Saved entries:

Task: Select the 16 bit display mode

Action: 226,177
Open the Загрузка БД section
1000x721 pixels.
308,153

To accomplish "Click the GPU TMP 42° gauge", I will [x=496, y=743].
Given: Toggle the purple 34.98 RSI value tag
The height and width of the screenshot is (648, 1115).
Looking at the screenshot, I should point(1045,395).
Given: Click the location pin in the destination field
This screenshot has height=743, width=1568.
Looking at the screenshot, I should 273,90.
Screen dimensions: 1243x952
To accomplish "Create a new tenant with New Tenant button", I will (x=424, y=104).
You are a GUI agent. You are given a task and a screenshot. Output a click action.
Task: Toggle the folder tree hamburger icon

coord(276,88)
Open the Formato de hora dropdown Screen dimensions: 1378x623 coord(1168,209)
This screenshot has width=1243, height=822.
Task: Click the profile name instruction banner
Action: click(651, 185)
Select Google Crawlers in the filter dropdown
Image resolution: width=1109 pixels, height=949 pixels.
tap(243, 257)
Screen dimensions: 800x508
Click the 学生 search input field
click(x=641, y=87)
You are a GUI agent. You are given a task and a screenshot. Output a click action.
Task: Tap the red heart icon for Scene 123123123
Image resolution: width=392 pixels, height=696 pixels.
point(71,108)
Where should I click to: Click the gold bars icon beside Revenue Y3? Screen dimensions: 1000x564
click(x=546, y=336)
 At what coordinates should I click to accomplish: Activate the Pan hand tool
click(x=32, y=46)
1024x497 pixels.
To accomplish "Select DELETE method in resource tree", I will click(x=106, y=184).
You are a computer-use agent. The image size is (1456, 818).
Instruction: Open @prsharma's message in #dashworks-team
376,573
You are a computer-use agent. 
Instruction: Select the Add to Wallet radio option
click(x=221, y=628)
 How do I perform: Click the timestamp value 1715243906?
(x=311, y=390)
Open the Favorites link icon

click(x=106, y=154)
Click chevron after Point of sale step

# YOUR GOAL
You are asked to transcribe all of the data above exactly.

# EXERCISE SOLUTION
Task: Select the 16 bit display mode

Action: 226,177
Open the Загрузка БД section
1000x721 pixels.
308,153

To accomplish "Click the GPU TMP 42° gauge", I will [x=496, y=743].
Given: Toggle the purple 34.98 RSI value tag
The height and width of the screenshot is (648, 1115).
Looking at the screenshot, I should point(1045,395).
Given: Click the location pin in the destination field
This screenshot has height=743, width=1568.
Looking at the screenshot, I should 273,90.
Screen dimensions: 1243x952
To accomplish "Create a new tenant with New Tenant button", I will (x=424, y=104).
You are a GUI agent. You are given a task and a screenshot. Output a click action.
Task: Toggle the folder tree hamburger icon

coord(276,88)
Open the Formato de hora dropdown Screen dimensions: 1378x623 coord(1168,209)
This screenshot has width=1243, height=822.
Task: Click the profile name instruction banner
Action: click(651, 185)
Select Google Crawlers in the filter dropdown
Image resolution: width=1109 pixels, height=949 pixels.
tap(243, 257)
Screen dimensions: 800x508
Click the 学生 search input field
click(x=641, y=87)
You are a GUI agent. You are given a task and a screenshot. Output a click action.
Task: Tap the red heart icon for Scene 123123123
Image resolution: width=392 pixels, height=696 pixels.
point(71,108)
Where should I click to: Click the gold bars icon beside Revenue Y3? Screen dimensions: 1000x564
click(x=546, y=336)
 At what coordinates should I click to accomplish: Activate the Pan hand tool
click(x=32, y=46)
1024x497 pixels.
To accomplish "Select DELETE method in resource tree", I will click(x=106, y=184).
You are a computer-use agent. The image size is (1456, 818).
Instruction: Open @prsharma's message in #dashworks-team
376,573
You are a computer-use agent. 
Instruction: Select the Add to Wallet radio option
click(x=221, y=628)
 How do I perform: Click the timestamp value 1715243906?
(x=311, y=390)
Open the Favorites link icon

click(x=106, y=154)
Click chevron after Point of sale step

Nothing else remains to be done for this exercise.